WHY A SACRAMENT OF RECONCILIATION
1425 "You were washed, you were sanctified, you were justified in the name of the Lord Jesus Christ and in the Spirit of our God." One must appreciate the magnitude of the gift God has given us in the sacraments of Christian initiation in order to grasp the degree to which sin is excluded for him who has "put on Christ." But the apostle John also says: "If we say we have no sin, we deceive ourselves, and the truth is not in us." And the Lord himself taught us to pray: "Forgive us our trespasses," linking our forgiveness of one another's offenses to the forgiveness of our sins that God will grant us.
1426 Conversion to Christ, the new birth of Baptism, the gift of the Holy Spirit and the Body and Blood of Christ received as food have made us "holy and without blemish," just as the Church herself, the Bride of Christ, is "holy and without blemish." Nevertheless the new life received in Christian initiation has not abolished the frailty and weakness of human nature, nor the inclination to sin that tradition calls concupiscence, which remains in the baptized such that with the help of the grace of Christ they may prove themselves in the struggle of Christian life.
This is the struggle of conversion directed toward holiness and eternal life to which the Lord never ceases to call us.
THE CONVERSION OF
1427 Jesus calls to conversion. This call is an essential part of the proclamation of the kingdom: "The time is fulfilled, and the kingdom of God is at hand; repent, and believe in the gospel." In the Church's preaching this call is addressed first to those who do not yet know Christ and his Gospel. Also, Baptism is the principal place for the first and fundamental conversion. It is by faith in the Gospel and by Baptism that one renounces evil and gains salvation, that is, the forgiveness of all sins and the gift of new life.

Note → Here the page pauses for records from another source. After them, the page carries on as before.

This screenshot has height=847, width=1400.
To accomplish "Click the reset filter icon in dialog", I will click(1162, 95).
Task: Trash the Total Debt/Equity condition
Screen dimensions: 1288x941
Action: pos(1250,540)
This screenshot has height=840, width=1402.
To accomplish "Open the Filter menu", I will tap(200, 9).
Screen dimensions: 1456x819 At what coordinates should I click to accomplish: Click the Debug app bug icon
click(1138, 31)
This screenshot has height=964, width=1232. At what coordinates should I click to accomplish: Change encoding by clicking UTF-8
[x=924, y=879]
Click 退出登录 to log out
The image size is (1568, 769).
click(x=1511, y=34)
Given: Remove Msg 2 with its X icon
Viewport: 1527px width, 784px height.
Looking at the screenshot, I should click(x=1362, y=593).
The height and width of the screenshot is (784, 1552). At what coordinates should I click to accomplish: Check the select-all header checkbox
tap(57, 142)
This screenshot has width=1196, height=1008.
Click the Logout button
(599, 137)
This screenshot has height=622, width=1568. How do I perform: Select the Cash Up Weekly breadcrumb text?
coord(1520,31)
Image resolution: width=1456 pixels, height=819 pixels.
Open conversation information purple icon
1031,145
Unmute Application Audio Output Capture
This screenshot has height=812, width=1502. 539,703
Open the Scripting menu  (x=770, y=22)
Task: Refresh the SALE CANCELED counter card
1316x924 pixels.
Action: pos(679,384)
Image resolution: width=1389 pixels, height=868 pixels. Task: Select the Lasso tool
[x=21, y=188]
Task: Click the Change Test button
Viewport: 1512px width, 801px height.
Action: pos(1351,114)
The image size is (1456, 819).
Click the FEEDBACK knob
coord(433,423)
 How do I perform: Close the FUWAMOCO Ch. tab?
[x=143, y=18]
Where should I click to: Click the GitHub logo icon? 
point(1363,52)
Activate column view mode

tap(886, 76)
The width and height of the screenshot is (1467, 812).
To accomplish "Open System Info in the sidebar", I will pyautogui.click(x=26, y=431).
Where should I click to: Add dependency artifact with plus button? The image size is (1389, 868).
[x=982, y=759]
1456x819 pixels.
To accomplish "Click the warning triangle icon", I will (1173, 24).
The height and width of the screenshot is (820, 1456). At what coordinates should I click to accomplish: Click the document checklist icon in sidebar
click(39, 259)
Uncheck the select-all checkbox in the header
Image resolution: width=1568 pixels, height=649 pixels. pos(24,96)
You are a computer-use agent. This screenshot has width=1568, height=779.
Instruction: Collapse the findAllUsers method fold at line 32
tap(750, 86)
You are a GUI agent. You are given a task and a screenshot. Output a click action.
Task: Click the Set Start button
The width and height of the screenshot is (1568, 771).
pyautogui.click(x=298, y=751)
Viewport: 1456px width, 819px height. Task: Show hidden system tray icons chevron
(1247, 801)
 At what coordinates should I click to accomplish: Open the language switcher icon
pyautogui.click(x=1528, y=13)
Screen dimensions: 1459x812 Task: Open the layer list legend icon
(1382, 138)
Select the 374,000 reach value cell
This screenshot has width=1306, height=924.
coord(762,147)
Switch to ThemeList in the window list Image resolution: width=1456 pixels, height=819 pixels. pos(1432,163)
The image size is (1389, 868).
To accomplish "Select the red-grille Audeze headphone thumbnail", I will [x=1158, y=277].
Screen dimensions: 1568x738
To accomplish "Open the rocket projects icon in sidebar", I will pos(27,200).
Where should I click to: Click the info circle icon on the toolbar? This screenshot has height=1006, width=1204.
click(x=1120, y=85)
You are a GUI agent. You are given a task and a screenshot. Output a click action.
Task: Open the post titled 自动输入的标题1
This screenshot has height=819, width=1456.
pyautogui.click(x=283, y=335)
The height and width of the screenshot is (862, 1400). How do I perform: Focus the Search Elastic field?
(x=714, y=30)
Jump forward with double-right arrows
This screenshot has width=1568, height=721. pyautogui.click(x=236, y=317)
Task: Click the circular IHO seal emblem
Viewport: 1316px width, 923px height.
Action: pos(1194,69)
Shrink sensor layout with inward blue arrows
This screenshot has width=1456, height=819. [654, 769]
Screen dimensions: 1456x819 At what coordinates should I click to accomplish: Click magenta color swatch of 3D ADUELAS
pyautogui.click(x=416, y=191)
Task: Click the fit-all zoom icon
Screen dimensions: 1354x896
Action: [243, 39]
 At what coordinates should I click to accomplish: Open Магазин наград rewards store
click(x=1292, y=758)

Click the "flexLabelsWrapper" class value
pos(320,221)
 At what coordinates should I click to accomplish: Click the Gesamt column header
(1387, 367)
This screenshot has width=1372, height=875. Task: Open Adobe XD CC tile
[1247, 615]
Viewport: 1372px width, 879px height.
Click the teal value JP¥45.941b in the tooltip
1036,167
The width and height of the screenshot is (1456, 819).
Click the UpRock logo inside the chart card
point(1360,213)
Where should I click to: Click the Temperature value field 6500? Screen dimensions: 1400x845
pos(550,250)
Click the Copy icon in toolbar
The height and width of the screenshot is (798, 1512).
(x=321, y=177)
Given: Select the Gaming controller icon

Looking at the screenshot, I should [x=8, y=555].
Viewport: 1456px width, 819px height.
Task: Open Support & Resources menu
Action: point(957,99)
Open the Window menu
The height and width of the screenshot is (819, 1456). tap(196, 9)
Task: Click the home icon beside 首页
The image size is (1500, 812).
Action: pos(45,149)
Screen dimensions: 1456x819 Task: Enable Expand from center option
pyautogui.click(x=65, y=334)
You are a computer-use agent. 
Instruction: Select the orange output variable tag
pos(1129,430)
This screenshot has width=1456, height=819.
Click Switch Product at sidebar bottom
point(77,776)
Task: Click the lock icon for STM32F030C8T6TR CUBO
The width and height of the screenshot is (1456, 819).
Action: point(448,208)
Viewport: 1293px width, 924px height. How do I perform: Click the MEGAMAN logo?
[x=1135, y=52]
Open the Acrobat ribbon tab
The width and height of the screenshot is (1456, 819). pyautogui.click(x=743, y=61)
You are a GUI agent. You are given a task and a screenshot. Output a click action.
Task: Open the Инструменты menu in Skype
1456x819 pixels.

1428 Christ's call to conversion continues to resound in the lives of Christians. This second conversion is an uninterrupted task for the whole Church who, "clasping sinners to her bosom, [is] at once holy and always in need of purification, [and] follows constantly the path of penance and renewal. "This endeavor of conversion is not just a human work. It is the movement of a "contrite heart," drawn and moved by grace to respond to the merciful love of God who loved us first.
1430 Jesus' call to conversion and penance, like that of the prophets before him, does not aim first at outward works, "sack-cloth and ashes," fasting and mortification, but at the conversion of the heart, interior conversion. Without this, such penances remain sterile and false; however, interior conversion urges expression in visible signs, gestures and works of penance.
1431 Interior repentance is a radical reorientation of our whole life, a return, a conversion to God with all our heart, an end of sin, a turning away from evil, with repugnance toward the evil actions we have committed. At the same time it entails the desire and resolution to change one's life, with hope in God's mercy and trust in the help of his grace. This conversion of heart is accompanied by a salutary pain and sadness which the Fathers called animi cruciatus (affliction of spirit) and compunctio cordis (repentance of heart).
1432 The human heart is heavy and hardened. God must give man a new heart. Conversion is first of all a work of the grace of God who makes our hearts return to him: "Restore us to thyself, 0 Lord, that we may be restored!" God gives us the strength to begin anew. It is in discovering the greatness of God's love that our heart is shaken by the horror and weight of sin and begins to fear offending God by sin and being separated from him. The human heart is converted by looking upon him whom our sins have pierced.
Let us fix our eyes on Christ's blood and understand how precious it is to his Father, for, poured out for our salvation, it has brought to the whole world the grace of repentance.